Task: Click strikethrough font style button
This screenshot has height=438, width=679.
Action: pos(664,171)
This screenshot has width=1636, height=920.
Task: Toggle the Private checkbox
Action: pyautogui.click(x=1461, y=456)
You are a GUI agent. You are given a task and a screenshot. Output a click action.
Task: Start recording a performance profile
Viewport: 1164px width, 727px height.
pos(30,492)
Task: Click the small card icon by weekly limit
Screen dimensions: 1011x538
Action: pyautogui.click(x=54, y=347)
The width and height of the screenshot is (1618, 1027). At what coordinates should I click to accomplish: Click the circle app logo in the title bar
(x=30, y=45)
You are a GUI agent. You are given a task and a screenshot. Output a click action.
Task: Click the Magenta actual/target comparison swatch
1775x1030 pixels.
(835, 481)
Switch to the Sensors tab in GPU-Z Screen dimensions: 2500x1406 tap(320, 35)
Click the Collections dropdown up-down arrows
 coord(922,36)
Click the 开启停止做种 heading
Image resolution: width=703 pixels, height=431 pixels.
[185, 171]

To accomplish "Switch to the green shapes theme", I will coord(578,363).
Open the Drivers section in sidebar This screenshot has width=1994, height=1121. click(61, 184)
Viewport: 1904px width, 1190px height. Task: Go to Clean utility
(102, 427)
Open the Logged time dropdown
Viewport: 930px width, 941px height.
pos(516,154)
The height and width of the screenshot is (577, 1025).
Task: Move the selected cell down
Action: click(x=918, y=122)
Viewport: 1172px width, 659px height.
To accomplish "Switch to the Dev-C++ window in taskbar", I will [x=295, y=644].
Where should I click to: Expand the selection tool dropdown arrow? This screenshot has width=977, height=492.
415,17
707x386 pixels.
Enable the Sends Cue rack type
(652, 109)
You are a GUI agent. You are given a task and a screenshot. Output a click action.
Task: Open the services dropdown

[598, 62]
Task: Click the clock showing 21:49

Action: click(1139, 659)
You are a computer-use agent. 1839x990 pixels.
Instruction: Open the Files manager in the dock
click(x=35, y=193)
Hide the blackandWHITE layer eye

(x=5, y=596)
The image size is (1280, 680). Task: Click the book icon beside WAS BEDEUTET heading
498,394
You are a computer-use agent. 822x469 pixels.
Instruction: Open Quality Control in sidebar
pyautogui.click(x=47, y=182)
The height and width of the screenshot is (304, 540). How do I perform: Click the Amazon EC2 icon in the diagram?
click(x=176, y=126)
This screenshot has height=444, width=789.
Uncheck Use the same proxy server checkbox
──────────
[PROBLEM STATEMENT]
Copy out the entries in full, exactly as they appear.

[ANSWER BOX]
Task: Click strikethrough font style button
This screenshot has height=438, width=679.
Action: pos(664,171)
This screenshot has width=1636, height=920.
Task: Toggle the Private checkbox
Action: pyautogui.click(x=1461, y=456)
You are a GUI agent. You are given a task and a screenshot. Output a click action.
Task: Start recording a performance profile
Viewport: 1164px width, 727px height.
pos(30,492)
Task: Click the small card icon by weekly limit
Screen dimensions: 1011x538
Action: pyautogui.click(x=54, y=347)
The width and height of the screenshot is (1618, 1027). At what coordinates should I click to accomplish: Click the circle app logo in the title bar
(x=30, y=45)
You are a GUI agent. You are given a task and a screenshot. Output a click action.
Task: Click the Magenta actual/target comparison swatch
1775x1030 pixels.
(835, 481)
Switch to the Sensors tab in GPU-Z Screen dimensions: 2500x1406 tap(320, 35)
Click the Collections dropdown up-down arrows
 coord(922,36)
Click the 开启停止做种 heading
Image resolution: width=703 pixels, height=431 pixels.
[185, 171]

To accomplish "Switch to the green shapes theme", I will coord(578,363).
Open the Drivers section in sidebar This screenshot has width=1994, height=1121. click(61, 184)
Viewport: 1904px width, 1190px height. Task: Go to Clean utility
(102, 427)
Open the Logged time dropdown
Viewport: 930px width, 941px height.
pos(516,154)
The height and width of the screenshot is (577, 1025).
Task: Move the selected cell down
Action: click(x=918, y=122)
Viewport: 1172px width, 659px height.
To accomplish "Switch to the Dev-C++ window in taskbar", I will [x=295, y=644].
Where should I click to: Expand the selection tool dropdown arrow? This screenshot has width=977, height=492.
415,17
707x386 pixels.
Enable the Sends Cue rack type
(652, 109)
You are a GUI agent. You are given a task and a screenshot. Output a click action.
Task: Open the services dropdown

[598, 62]
Task: Click the clock showing 21:49

Action: click(1139, 659)
You are a computer-use agent. 1839x990 pixels.
Instruction: Open the Files manager in the dock
click(x=35, y=193)
Hide the blackandWHITE layer eye

(x=5, y=596)
The image size is (1280, 680). Task: Click the book icon beside WAS BEDEUTET heading
498,394
You are a computer-use agent. 822x469 pixels.
Instruction: Open Quality Control in sidebar
pyautogui.click(x=47, y=182)
The height and width of the screenshot is (304, 540). How do I perform: Click the Amazon EC2 icon in the diagram?
click(x=176, y=126)
This screenshot has height=444, width=789.
Uncheck Use the same proxy server checkbox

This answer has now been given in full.